Search code examples
c++parsingtokenize

How to tokenize special characters depending on whitespace (< > | & etc.)


I found a project done a few years ago found here that does some simple command line parsing. While I really like it's functionality, it does not support parsing special characters, such as <, >, &, etc. I went ahead and attempted to add some functionality to parse these characters specifically by adding some of the same conditions that the existing code used to look for whitespace, escape characters, and quotes:

bool _isQuote(char c) {
    if (c == '\"')
            return true;
    else if (c == '\'')
            return true;

    return false;
}

bool _isEscape(char c) {
    if (c == '\\')
        return true;

    return false;
}

bool _isWhitespace(char c) {
    if (c == ' ')
        return true;
    else if(c == '\t')
        return true;

    return false;
}
.
.
.

What I added:

bool _isLeftCarrot(char c) {
    if (c == '<')
        return true;

    return false;
}

bool _isRightCarrot(char c) {
    if (c == '>')
        return true;

    return false;
}

and so on for the rest of the special characters.

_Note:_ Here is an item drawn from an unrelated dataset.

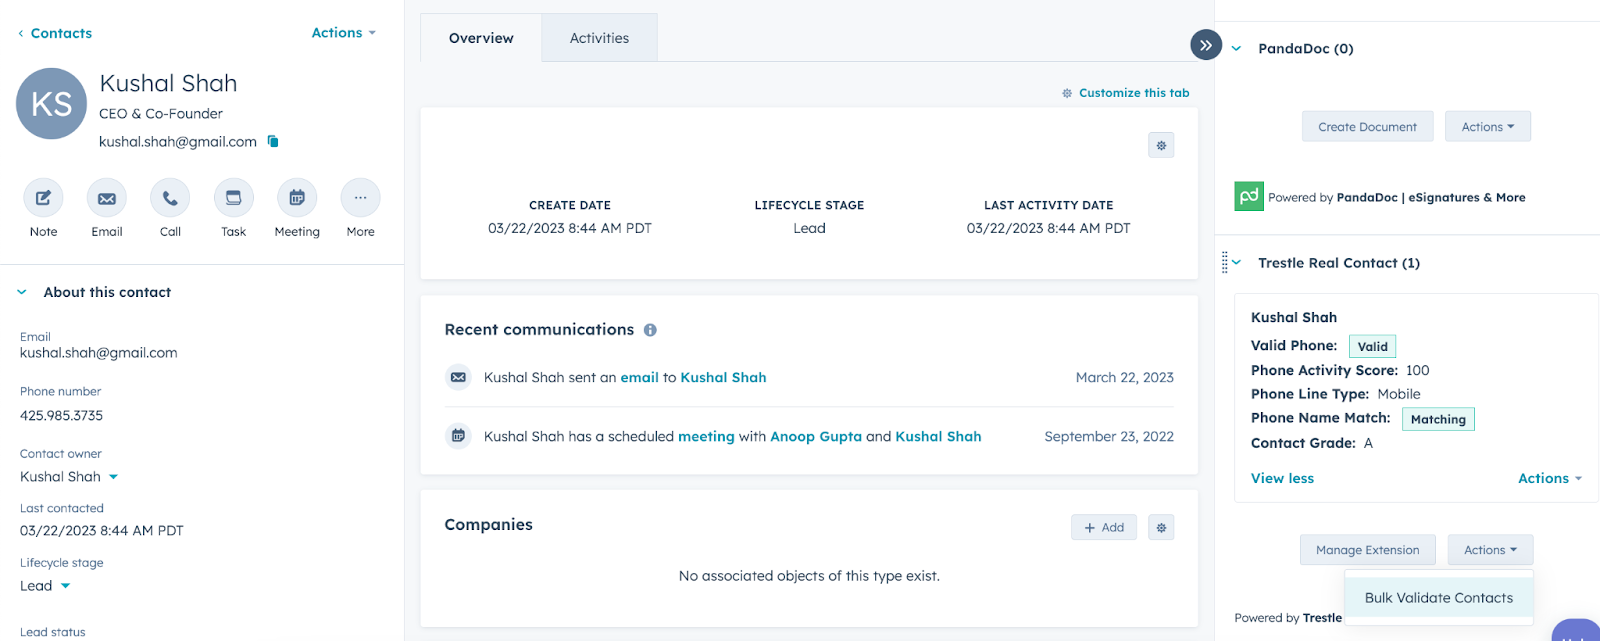
Task: Open the Companies card settings gear
Action: pos(1161,528)
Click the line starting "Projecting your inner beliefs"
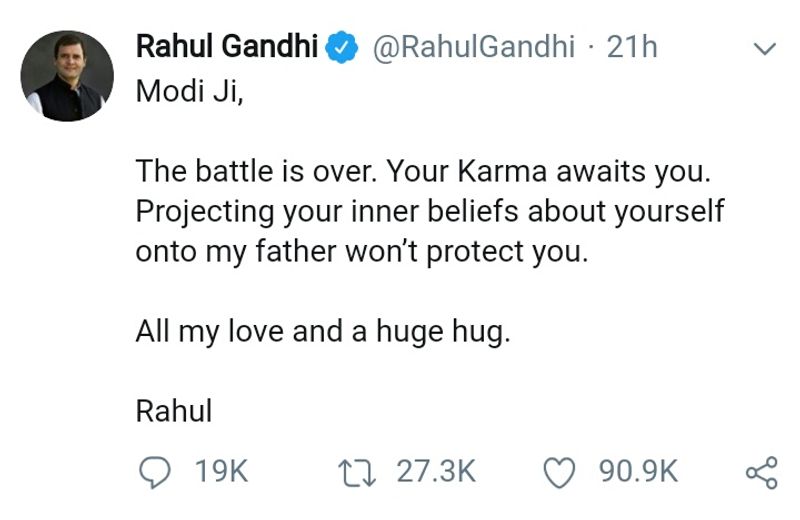 [x=429, y=212]
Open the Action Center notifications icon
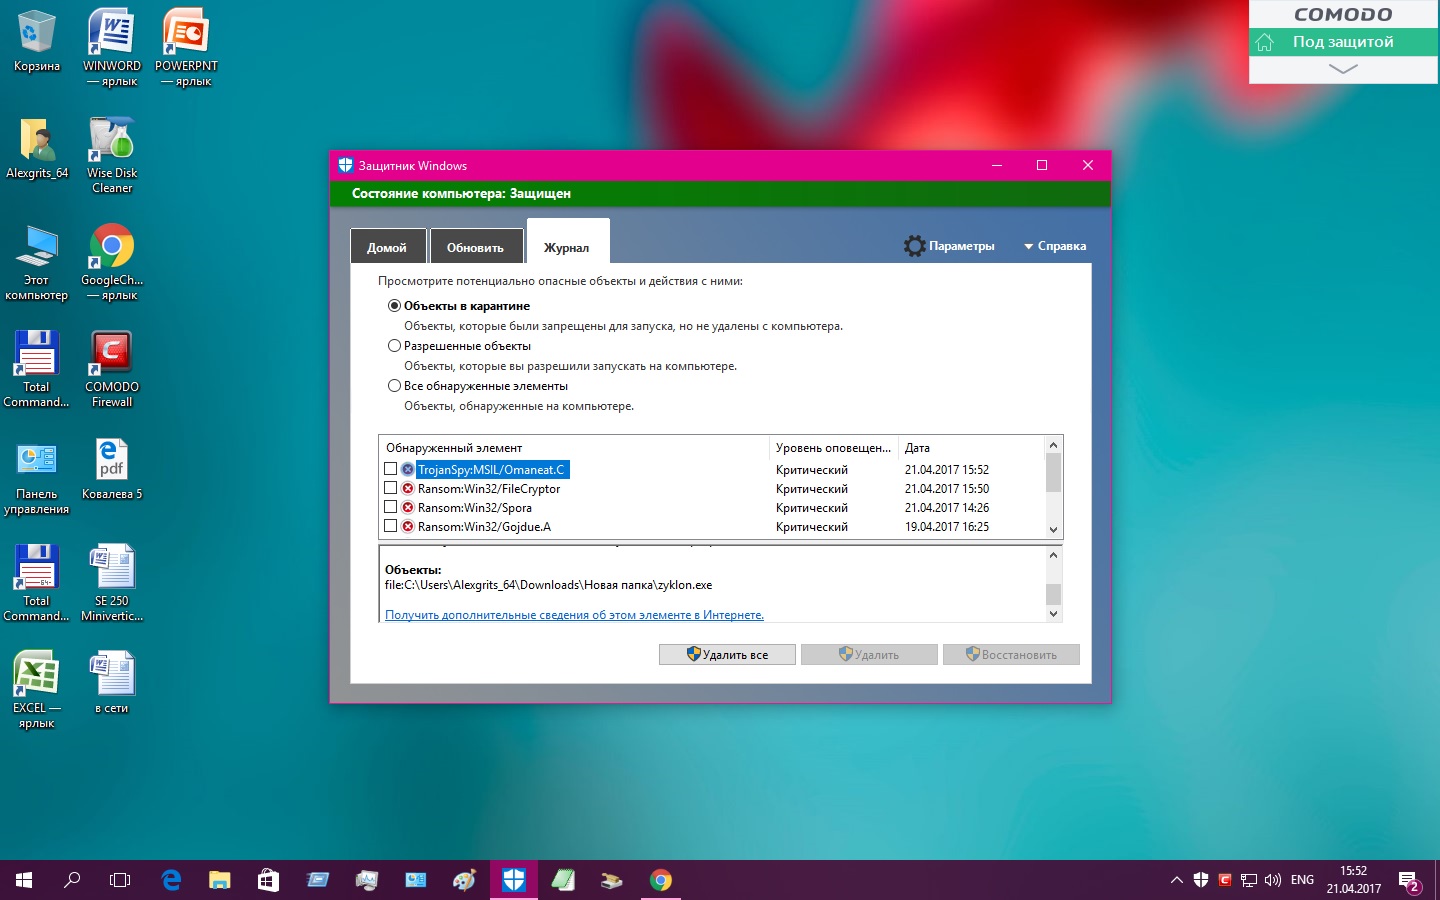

I also tried the same approach as the existing code in the parse method:

std::list<string> parse(const std::string& args) {

    std::stringstream ain(args);            // iterates over the input string
    ain >> std::noskipws;                   // ensures not to skip whitespace
    std::list<std::string> oargs;           // list of strings where we will store the tokens

    std::stringstream currentArg("");
    currentArg >> std::noskipws;

    // current state
    enum State {
            InArg,          // scanning the string currently
            InArgQuote,     // scanning the string that started with a quote currently 
            OutOfArg        // not scanning the string currently
    };
    State currentState = OutOfArg;

    char currentQuoteChar = '\0';   // used to differentiate between ' and "
                                    // ex. "sample'text" 

    char c;
    std::stringstream ss;
    std::string s;
    // iterate character by character through input string
    while(!ain.eof() && (ain >> c)) {

            // if current character is a quote
            if(_isQuote(c)) {
                    switch(currentState) {
                            case OutOfArg:
                                    currentArg.str(std::string());
                            case InArg:
                                    currentState = InArgQuote;
                                    currentQuoteChar = c;
                                    break;
                            case InArgQuote:
                                    if (c == currentQuoteChar)
                                            currentState = InArg;
                                    else
                                            currentArg << c;
                                    break;
                    }
            }
            // if current character is whitespace
            else if (_isWhitespace(c)) {
                        switch(currentState) {
                            case InArg:
                                    oargs.push_back(currentArg.str());
                                    currentState = OutOfArg;
                                    break;
                            case InArgQuote:
                                    currentArg << c;
                                    break;
                            case OutOfArg:
                                    // nothing
                                    break;
                    }
            }
            // if current character is escape character
            else if (_isEscape(c)) {
                    switch(currentState) {
                            case OutOfArg:
                                    currentArg.str(std::string());
                                    currentState = InArg;
                            case InArg:
                            case InArgQuote:
                                    if (ain.eof())
                                    {
                                            currentArg << c;
                                            throw(std::runtime_error("Found Escape Character at end of file."));
                                    }
                                    else {
                                            char c1 = c;
                                            ain >> c;
                                            if (c != '\"')
                                                    currentArg << c1;
                                            ain.unget();
                                            ain >> c;
                                            currentArg << c;
                                    }
                                    break;
                    }
            }

What I added in the parse method:

            // if current character is left carrot (<)
            else if(_isLeftCarrot(c)) {
                    // convert from char to string and push onto list
                    ss << c;
                    ss >> s;
                    oargs.push_back(s);
            }
            // if current character is right carrot (>)
            else if(_isRightCarrot(c)) {
                    ss << c;
                    ss >> s;
                    oargs.push_back(s);
            }
.
.
.
            else {
                    switch(currentState) {
                            case InArg:
                            case InArgQuote:
                                    currentArg << c;
                                    break;
                            case OutOfArg:
                                    currentArg.str(std::string());
                                    currentArg << c;
                                    currentState = InArg;
                                    break;
                    }
            }
    }

    if (currentState == InArg) {
            oargs.push_back(currentArg.str());
            s.clear();
    }
    else if (currentState == InArgQuote)
            throw(std::runtime_error("Starting quote has no ending quote."));

    return oargs;
}

parse will return a list of strings of the tokens.

However, I am running into issues with a specific test case when the special character is attached to the end of the input. For example, the input

foo-bar&

will return this list: [{&},{foo-bar}] instead of what I want: [{foo-bar},{&}]

I'm struggling to fix this issue. I am new to C++ so any advice along with some explanation would be great help.


Solution

  • When you handle one of your characters, you need to do the same sorts of things that the original code does when it encounters a space. You need to look at the currentState, then save the current argument if you are in the middle of one (and reset it since you no longer are in one).